Written exercise: Rewrite the Cinebench 2024 text, beginning at the words "The frontend’s main" and stopping after "fed with instructions.", and swap every occurrence of "branches" for "jumps".

Text segment:
--*--

Breaking down the instruction lengths shows a tail of longer instructions, with few instructions reaching 8 bytes or longer. Instructions that are 4 bytes or below are likely scalar integer instructions, while longer ones would be AVX ones. Cinebench 2024 contrasts with Y-Cruncher, where heavy AVX-512 use skews the distribution towards longer instruction lengths. 7-Zip is the opposite. Its exclusive use of scalar integer code gives it shorter instruction lengths on average.

Besides math instructions, 22.6% of instructions read from memory, 7.85% write to memory, and around 9% are branches. Cinebench thus has an approximately 3 to 1 load-to-store ratio, placing it between 7-Zip and libx264.

Profiling the Benchmark

Next, we can run Cinebench 2024 and use performance counters to see how CPU architecture affects it. I’ll primarily be using AMD’s Ryzen 9 7950X, with some data thrown in from the Ryzen 9 3950X and Intel’s Core i7-7700K for good measure. On all CPUs, I’m using custom code to access performance counter features like count masks. On Intel, I’ve used VTune as well.

Overview

A CPU’s frontend brings instructions into the pipeline. Instructions have their registers renamed and other resources allocated in the backend, which then executes them as data becomes available. Throughput can go down if instructions aren’t brought in fast enough (frontend bound). If the backend can’t process instructions quickly enough, it can block the renamer as queues fill up.

Zen 2 cannot account for frontend/backend bound-ness at the slot granularity. See appendix for details.

Unlike games where performance issues were focused in the frontend, Cinebench 2024 is primarily backend bound on Zen 4. Kaby Lake shows different behavior and is almost equally frontend and backend bound. But even though they’re losing cycles to backend and frontend stalls, all three CPUs enjoy decent core throughput.

The Ryzen 7950X3D, Ryzen 3950X, and Core i7-7700K averaged 1.44, 1.2, and 1.07 IPC per thread, respectively. We can double those figures to get per-core throughput because Cinebench 2024 hits all available threads. Thus, all three CPUs achieve well over 2 IPC per core. IPC is much higher than in games but isn’t high enough to push the limits of core width.

Frontend

The frontend’s main challenges involve contending with branches and cache misses. Both challenges are related because code execution proceeds in a straight line until you hit a branch. Quickly and accurately following branches is critical to hiding cache latency and keeping the core fed with instructions.

--*--

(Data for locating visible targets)
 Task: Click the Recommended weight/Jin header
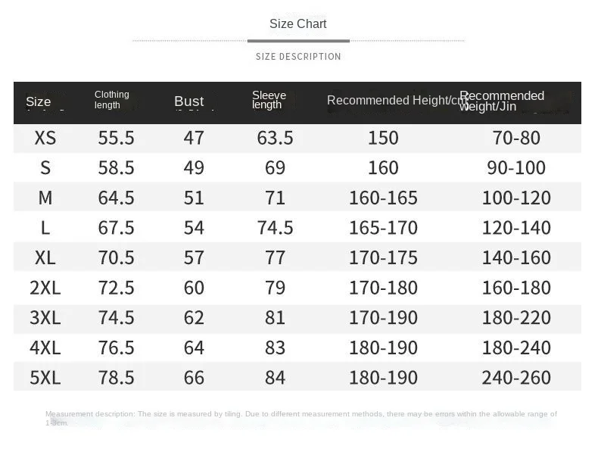502,101
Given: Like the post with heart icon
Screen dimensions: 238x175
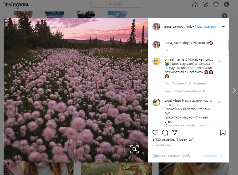Looking at the screenshot, I should [155, 133].
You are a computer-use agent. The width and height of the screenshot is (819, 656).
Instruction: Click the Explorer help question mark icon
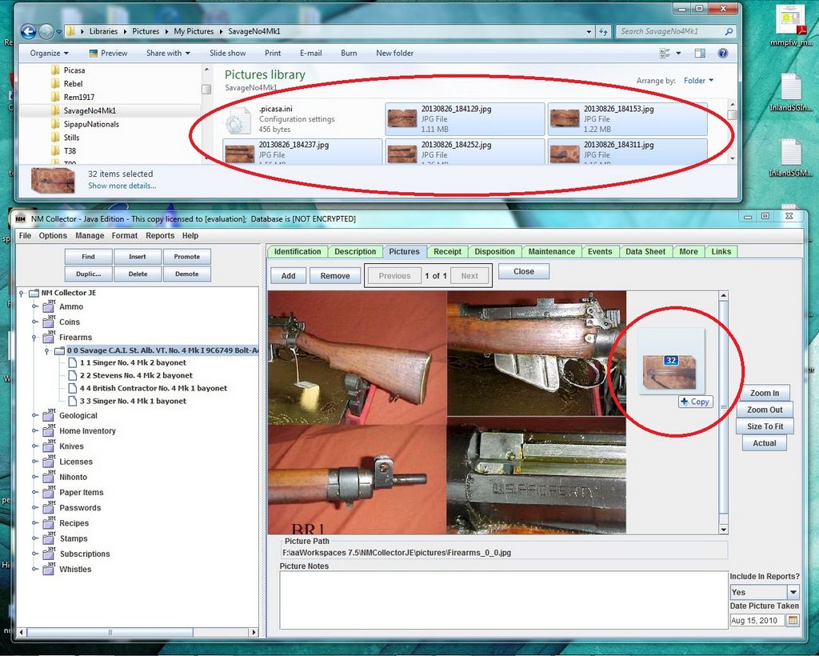[723, 54]
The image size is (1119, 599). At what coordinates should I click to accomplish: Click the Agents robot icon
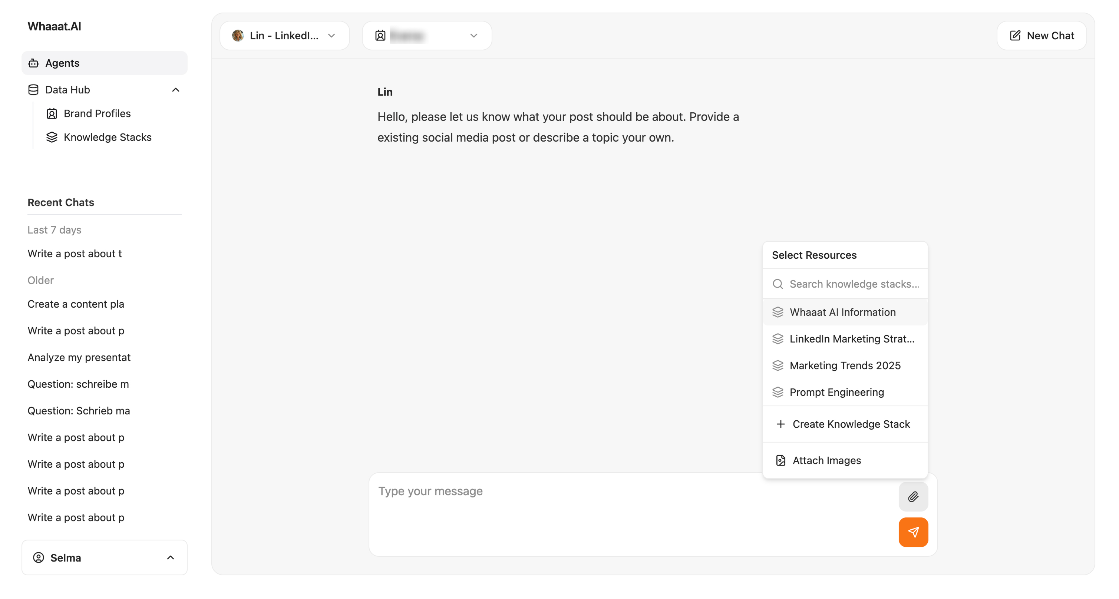click(x=33, y=63)
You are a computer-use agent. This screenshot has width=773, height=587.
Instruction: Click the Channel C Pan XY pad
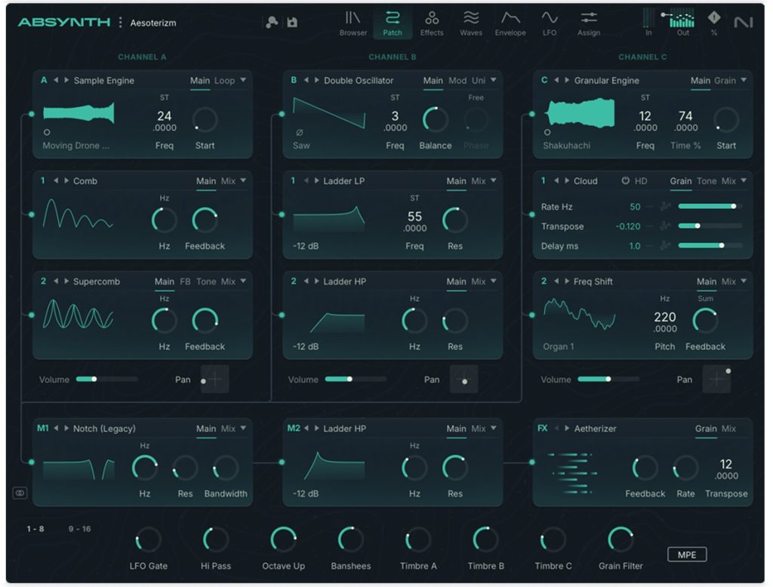tap(716, 379)
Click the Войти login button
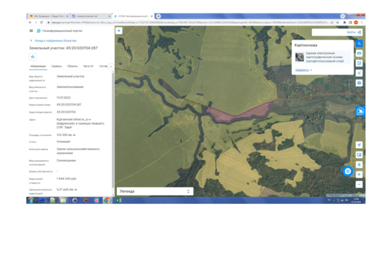This screenshot has height=277, width=392. [354, 32]
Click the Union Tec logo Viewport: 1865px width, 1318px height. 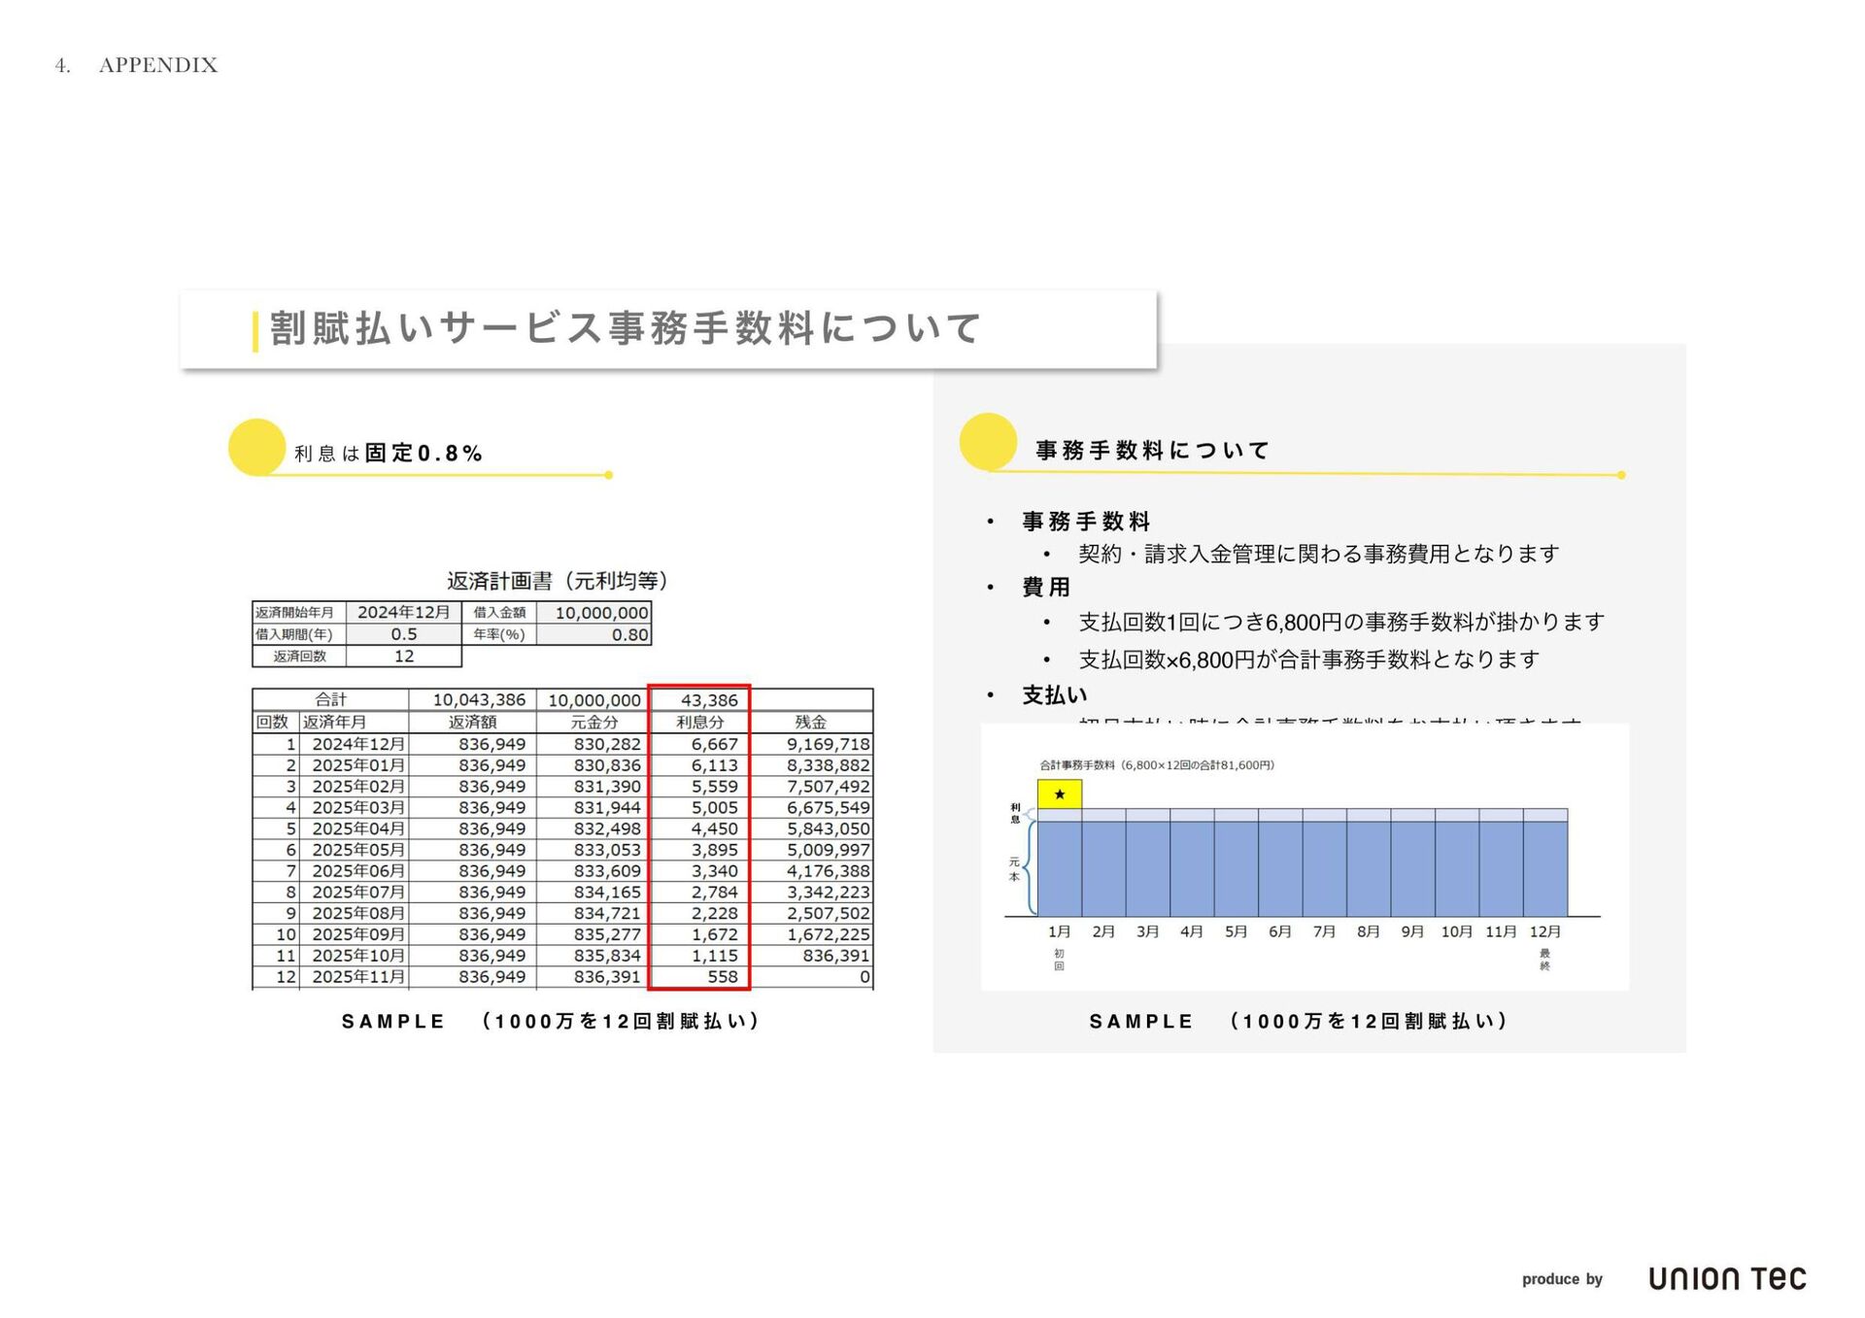(x=1726, y=1278)
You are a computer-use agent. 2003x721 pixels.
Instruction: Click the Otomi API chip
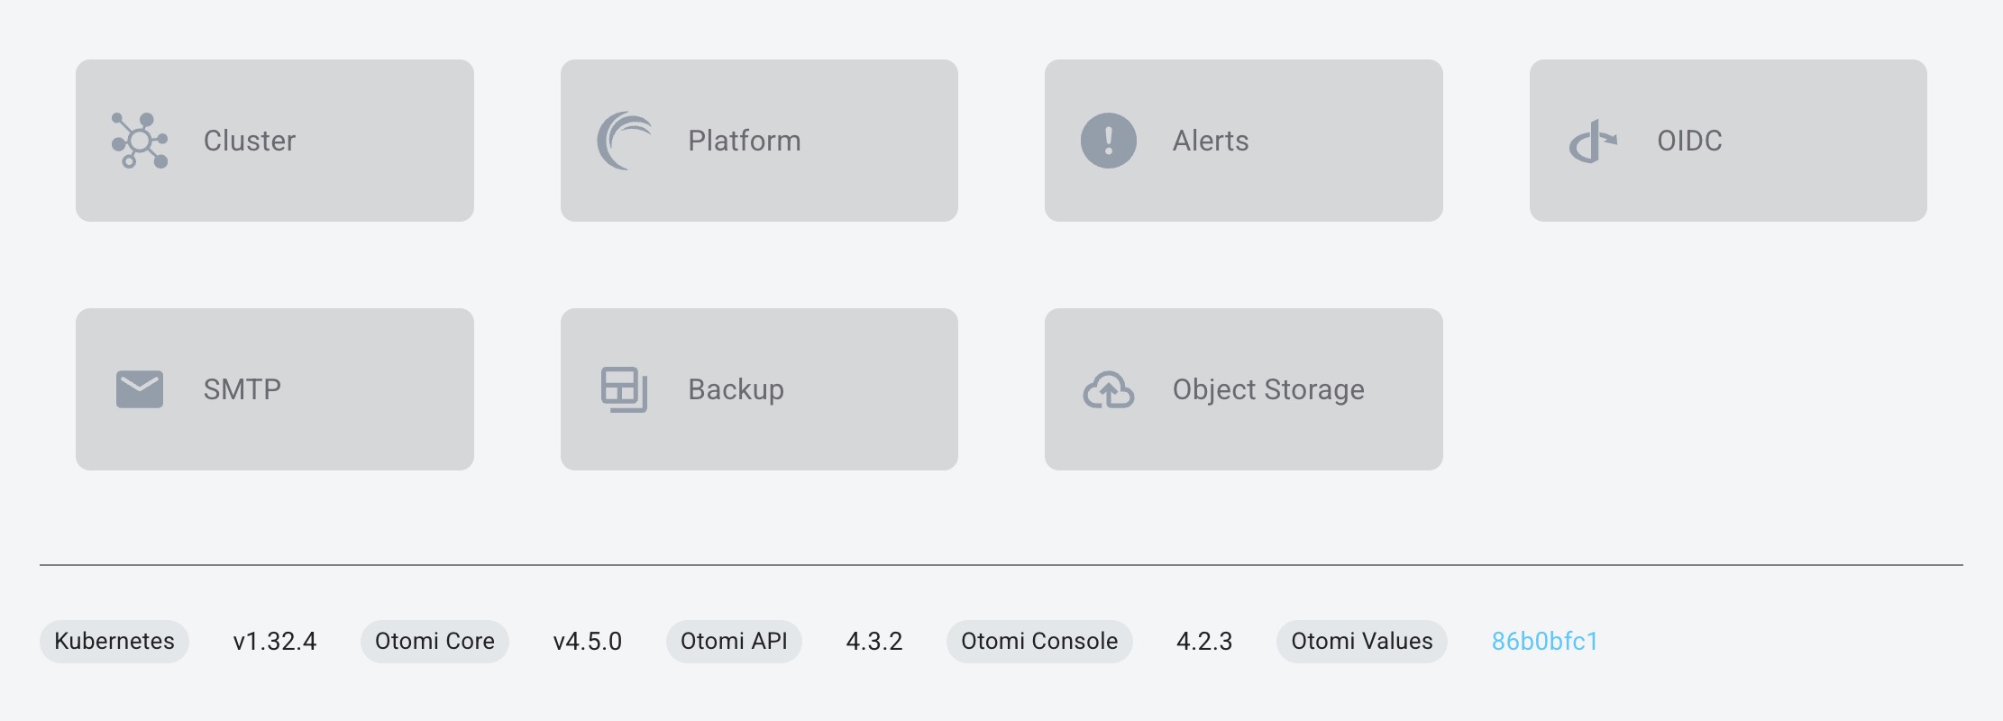(734, 641)
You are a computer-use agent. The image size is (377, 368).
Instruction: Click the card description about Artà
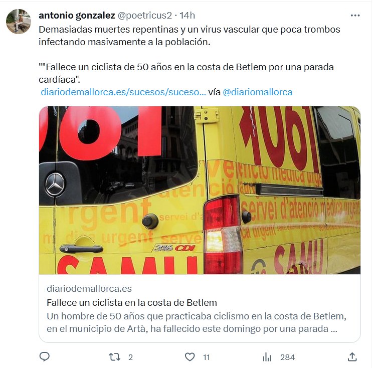click(x=197, y=322)
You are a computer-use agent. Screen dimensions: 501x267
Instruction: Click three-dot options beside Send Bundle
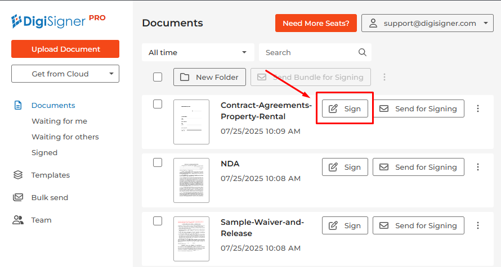[385, 77]
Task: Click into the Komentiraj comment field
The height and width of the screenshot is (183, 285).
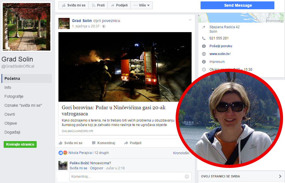Action: [126, 177]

--*--

Full output:
The frontend’s main challenges involve contending with jumps and cache misses. Both challenges are related because code execution proceeds in a straight line until you hit a branch. Quickly and accurately following jumps is critical to hiding cache latency and keeping the core fed with instructions.